Jeremiah Fowler reports finding another exposed database with a lot of personal information. This one may belong to SL Data Services, LLC, though Fowler notes that the folders inside it were named with separate website domains. “It appears that the company operates a network of an estimated 16 different websites, offering a range of information services,” WebsitePlanet reports.
The publicly exposed database was not password-protected or encrypted. It contained 644,869 PDF files (713.1 GB in total), including court records, vehicle records (license plate and VIN) and property ownership reports. However, around 95% of the limited sample of documents I saw were labeled as “background checks”. These documents contained full names (first, last, and middle), home addresses, phone numbers, email addresses, employment, family members, social media accounts, and criminal record history. In a sample of individuals with unique names, I found individuals with the same name matching the home address listed in the background check documents. This information provides a full profile of these individuals and raises potentially concerning privacy considerations.

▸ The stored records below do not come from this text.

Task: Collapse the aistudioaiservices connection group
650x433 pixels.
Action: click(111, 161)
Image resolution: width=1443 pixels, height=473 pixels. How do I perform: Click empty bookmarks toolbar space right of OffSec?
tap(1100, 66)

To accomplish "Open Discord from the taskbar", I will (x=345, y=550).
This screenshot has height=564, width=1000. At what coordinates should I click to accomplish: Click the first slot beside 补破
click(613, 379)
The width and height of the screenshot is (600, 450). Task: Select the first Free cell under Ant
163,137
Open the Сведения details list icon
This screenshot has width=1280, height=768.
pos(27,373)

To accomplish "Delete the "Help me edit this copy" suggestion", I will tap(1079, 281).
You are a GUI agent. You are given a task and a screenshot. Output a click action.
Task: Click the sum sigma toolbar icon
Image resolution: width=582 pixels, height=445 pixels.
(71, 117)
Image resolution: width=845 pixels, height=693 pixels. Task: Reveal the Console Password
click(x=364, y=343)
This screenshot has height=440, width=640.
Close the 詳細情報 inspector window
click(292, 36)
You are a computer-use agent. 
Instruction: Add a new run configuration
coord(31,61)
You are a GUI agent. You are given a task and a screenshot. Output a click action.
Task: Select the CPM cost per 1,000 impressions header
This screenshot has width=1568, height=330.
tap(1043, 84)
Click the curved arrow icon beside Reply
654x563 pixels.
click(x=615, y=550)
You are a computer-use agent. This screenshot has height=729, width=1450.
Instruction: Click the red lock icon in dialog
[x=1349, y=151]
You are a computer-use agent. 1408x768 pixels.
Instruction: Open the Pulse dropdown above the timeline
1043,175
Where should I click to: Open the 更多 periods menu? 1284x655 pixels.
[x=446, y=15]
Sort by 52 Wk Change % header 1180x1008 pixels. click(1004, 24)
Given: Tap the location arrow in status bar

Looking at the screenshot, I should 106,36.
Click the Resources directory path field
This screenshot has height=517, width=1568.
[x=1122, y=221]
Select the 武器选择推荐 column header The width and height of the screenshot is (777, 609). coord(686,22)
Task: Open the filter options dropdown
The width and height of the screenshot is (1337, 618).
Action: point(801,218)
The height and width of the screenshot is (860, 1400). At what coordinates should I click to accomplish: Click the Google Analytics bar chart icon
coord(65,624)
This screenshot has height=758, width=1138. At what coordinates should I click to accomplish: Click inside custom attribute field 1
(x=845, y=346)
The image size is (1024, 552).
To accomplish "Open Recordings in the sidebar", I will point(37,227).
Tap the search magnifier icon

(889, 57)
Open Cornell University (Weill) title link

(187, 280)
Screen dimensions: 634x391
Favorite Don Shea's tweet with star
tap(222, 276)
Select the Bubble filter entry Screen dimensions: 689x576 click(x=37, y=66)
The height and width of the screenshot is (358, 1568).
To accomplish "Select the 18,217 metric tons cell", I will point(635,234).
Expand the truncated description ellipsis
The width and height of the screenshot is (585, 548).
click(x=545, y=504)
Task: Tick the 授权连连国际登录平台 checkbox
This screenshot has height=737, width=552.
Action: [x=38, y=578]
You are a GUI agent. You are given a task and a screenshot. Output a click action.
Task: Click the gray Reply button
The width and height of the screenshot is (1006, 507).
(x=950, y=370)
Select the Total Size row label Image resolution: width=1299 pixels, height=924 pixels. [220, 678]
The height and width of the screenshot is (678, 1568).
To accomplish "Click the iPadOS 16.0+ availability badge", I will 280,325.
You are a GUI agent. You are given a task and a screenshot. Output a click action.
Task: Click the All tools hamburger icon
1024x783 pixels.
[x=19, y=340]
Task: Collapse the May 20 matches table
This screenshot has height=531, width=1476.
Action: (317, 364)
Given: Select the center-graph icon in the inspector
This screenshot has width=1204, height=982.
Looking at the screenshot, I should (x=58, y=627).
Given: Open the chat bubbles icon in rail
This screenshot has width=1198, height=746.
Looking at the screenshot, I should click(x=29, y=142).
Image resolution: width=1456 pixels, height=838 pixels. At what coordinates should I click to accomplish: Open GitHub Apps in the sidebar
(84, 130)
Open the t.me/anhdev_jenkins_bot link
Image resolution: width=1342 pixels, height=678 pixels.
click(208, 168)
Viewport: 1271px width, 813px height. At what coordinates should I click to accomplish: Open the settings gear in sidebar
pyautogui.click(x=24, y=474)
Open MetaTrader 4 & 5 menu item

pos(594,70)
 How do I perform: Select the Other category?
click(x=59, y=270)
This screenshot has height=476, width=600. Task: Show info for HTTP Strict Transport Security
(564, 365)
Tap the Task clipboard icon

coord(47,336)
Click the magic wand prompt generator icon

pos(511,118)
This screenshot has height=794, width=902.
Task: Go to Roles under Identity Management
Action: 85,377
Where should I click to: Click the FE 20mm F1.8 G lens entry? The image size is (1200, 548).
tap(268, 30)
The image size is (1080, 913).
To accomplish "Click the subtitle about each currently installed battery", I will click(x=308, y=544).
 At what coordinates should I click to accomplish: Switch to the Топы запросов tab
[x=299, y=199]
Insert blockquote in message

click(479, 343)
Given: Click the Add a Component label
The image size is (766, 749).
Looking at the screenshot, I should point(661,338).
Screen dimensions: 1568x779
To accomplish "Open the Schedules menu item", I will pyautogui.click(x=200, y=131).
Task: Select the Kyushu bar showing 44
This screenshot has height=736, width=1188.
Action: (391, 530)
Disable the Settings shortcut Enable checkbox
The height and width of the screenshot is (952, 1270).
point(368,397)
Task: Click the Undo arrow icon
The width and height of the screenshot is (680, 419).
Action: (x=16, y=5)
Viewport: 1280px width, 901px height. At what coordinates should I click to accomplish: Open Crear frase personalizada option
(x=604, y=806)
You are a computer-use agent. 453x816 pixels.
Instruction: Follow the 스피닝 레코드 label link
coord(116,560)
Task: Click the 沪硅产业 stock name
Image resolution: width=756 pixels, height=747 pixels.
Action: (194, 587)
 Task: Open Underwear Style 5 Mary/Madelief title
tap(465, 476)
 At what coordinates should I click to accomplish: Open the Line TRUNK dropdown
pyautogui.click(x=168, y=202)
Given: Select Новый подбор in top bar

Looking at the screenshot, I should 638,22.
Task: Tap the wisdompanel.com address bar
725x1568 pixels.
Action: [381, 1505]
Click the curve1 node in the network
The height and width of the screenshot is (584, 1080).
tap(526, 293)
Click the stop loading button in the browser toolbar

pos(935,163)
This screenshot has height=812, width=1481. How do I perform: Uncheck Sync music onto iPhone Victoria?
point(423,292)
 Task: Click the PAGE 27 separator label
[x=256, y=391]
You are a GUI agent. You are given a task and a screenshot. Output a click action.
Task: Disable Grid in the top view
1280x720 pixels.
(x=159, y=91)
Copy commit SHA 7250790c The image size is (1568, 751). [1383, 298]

Read more at WebsitePlanet, paying particular attention to this statement by Fowler:
It is not known how long the database was exposed or if anyone else gained access to it. Only an internal forensic audit could identify additional access or potentially suspicious activity. I did not receive a response from SL Data Services / Propertyrec after my disclosure notice or at any time before publication. It is not known if the database was owned and managed by SL Data Services / Propertyrec or a third-party contractor.
Will the database owner or responsible party be issuing any notifications to regulators or individuals? DataBreaches does not know, but is posting this incident on this site as a way of keeping track of it in case some of the data shows up for sale at some point on a forum frequented by hackers.